On the Coulomb and higher-order sum rules in the relativistic Fermi gas

Abstract

Two different methods for establishing a space-like Coulomb sum rule for the relativistic Fermi gas are compared. Both of them divide the charge response by a normalizing factor such that the reduced response thus obtained fulfills the sum rule at large momentum transfer. To determine the factor, in the first approach one exploits the scaling property of the longitudinal response function, while in the second one enforces the completeness of the states in the space-like domain via the Foldy-Wouthuysen transformation. The energy-weighted and the squared-energy-weighted sum rules for the reduced responses are explored as well and the extension to momentum distributions that are more general than a step-function is also considered.
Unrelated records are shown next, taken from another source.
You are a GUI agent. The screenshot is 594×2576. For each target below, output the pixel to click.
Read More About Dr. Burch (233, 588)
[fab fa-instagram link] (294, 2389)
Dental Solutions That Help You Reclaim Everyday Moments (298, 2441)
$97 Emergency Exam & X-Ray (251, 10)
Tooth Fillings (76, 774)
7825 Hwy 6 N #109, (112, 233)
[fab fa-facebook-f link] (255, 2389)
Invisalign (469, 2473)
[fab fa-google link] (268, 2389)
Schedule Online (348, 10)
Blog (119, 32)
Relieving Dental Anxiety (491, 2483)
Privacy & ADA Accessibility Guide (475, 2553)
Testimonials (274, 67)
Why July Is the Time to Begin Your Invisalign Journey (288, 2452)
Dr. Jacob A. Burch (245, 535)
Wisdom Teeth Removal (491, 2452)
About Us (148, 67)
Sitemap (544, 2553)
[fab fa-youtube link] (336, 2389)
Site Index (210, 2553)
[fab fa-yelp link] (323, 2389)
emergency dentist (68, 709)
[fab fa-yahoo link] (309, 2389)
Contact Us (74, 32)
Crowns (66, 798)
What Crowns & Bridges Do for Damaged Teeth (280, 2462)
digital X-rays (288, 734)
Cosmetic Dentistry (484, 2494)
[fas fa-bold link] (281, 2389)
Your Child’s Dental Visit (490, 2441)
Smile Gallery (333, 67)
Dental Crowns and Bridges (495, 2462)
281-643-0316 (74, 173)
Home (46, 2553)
The two methods yield reduced responses and Coulomb sum rules that saturate in the non-Pauli-blocked region, which can hardly be distinguished for Fermi momenta appropriate to atomic nuclei. Notably the sum rule obtained in the Foldy-Wouthuysen approach coincides with the well-known non-relativistic one. Only at quite large momentum transfers (say 1 GeV/ c) does a modest softening of the Foldy-Wouthuysen reduced response with respect to that obtained in the scaling framework show up. The two responses have the same half-width to second order in the Fermi momentum expansion. However, when distributions extending to momenta larger than that at the Fermi surface are employed, then in both methods the Coulomb sum rule saturates only if the normalizing factors are appropriately modified to account for the high momentum components of the nucleons.